The correlation between IL-6, IL-10, and IFN-γ may be due to common pathways of action. IL-6 and IL-10 both signal through the JAK1-STAT3 pathway, although there is a lack of understanding of how specificity in gene expression is determined by the two different receptors [32, 33]. IL-10 reportedly functions to inhibit the inflammatory responses from activated macrophages and dendritic cells, and may even prevent the clearance of pathogens [32, 33]. Yet other STAT3-activating receptors, such as IL-6, do not seem to activate the same anti-inflammatory response [33]. This may be because the IL-10 receptor activates STAT3 in a SOCS3 (suppressor of cytokine signaling 3)-independent manner, while IL-6 receptor activation of STAT3 requires SOCS3 modulation [33]. SOCS3 seems to be one of the regulatory molecules in the process of JAK1-STAT3 activation, but better delineation of the JAK-STAT signaling pathway is needed to fully understand how different cytokines control the expression of different genes through this signaling pathway.

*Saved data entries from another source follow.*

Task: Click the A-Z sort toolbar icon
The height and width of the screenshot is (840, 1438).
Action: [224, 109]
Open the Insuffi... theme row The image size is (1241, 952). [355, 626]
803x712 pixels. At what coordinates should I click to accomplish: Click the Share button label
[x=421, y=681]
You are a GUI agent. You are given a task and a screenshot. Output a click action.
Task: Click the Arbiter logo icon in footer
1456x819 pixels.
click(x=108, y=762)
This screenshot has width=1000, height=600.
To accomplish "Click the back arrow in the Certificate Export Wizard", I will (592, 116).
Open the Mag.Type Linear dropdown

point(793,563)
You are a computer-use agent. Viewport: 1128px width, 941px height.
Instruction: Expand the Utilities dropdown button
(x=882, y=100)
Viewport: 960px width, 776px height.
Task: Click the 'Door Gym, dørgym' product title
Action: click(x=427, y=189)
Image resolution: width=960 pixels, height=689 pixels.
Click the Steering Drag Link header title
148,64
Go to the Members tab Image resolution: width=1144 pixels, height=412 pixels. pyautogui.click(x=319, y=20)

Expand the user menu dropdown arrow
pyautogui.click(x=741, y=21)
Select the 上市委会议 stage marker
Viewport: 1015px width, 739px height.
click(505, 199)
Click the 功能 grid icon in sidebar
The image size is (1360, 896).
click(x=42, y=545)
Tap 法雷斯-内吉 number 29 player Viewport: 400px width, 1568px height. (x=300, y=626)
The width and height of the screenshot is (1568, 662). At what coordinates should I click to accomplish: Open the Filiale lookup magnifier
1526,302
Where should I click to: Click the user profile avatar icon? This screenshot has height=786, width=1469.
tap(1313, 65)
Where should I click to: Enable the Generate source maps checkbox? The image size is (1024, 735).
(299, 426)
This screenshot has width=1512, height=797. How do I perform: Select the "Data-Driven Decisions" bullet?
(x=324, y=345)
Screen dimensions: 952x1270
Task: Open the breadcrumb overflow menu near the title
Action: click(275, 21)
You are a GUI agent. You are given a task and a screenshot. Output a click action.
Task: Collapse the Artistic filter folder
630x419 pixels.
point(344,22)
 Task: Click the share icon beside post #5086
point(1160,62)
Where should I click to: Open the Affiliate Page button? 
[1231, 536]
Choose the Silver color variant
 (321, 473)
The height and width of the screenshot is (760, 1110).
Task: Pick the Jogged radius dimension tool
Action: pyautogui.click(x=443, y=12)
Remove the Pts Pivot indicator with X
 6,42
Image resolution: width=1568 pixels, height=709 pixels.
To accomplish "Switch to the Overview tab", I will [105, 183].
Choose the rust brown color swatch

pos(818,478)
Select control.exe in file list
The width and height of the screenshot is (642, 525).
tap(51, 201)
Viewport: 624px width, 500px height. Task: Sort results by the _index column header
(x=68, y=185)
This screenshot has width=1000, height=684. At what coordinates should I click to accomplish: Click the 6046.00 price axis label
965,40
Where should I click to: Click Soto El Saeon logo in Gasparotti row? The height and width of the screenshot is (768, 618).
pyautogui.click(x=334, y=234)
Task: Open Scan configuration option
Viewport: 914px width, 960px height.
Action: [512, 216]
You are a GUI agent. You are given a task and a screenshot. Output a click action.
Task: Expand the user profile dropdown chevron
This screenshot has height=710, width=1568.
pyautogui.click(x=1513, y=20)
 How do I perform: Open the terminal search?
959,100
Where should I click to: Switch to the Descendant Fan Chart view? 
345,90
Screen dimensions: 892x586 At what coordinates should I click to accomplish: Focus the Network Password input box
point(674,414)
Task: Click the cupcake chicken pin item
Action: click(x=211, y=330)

This immunological study had a number of limitations. Although in the initial study we recruited one of the largest prospective IRIS cohorts to date, the overall number of confirmed IRIS cases was limited with only a few case-control pairs in each subgroup analysis. To better characterize potential cytokine-specific immune responses in IRIS patients, larger sample sizes would be needed in future studies. We were further limited by the lack of longitudinal immunological sampling, and it is important to note differences in cytokine profiles may be indicative of the timing of immunological sampling rather than a true difference. Future immunological studies should collect samples over time and accurately describe these intervals to allow suitable comparisons and interpretation. This would contribute to our understanding of the syndrome, since immune reconstitution is a dynamic and not a static observation.

Lastly, while Luminex-based serum assays provide a wealth of cytokine expression data, we were unable to conclude which cell types are responsible for our observations. It is likely that a number of cell types are involved in the production of cytokines, as immune activity during HIV infection involves the activation and proliferation of most immune cell types [19]. Ideal IRIS immunological studies should also employ flow cytometric assays, such as intracellular staining and stimulation assays to better elucidate the immunopathogenesis.

Conclusions

Consistent with other studies, we observed an increase in IFN-γ production in most individuals experiencing IRIS. The significant IFN-γ increase across most IRIS manifestations suggests its potential use as an overall adjunct diagnostic marker for the syndrome. However, whether the measurement of additional cytokines is useful within specific disease presentations remains unknown. Further investigation into additional cytokine measurements may lead to a better understanding of disease-specific manifestations of IRIS, leading to improved diagnosis and management of this complex condition.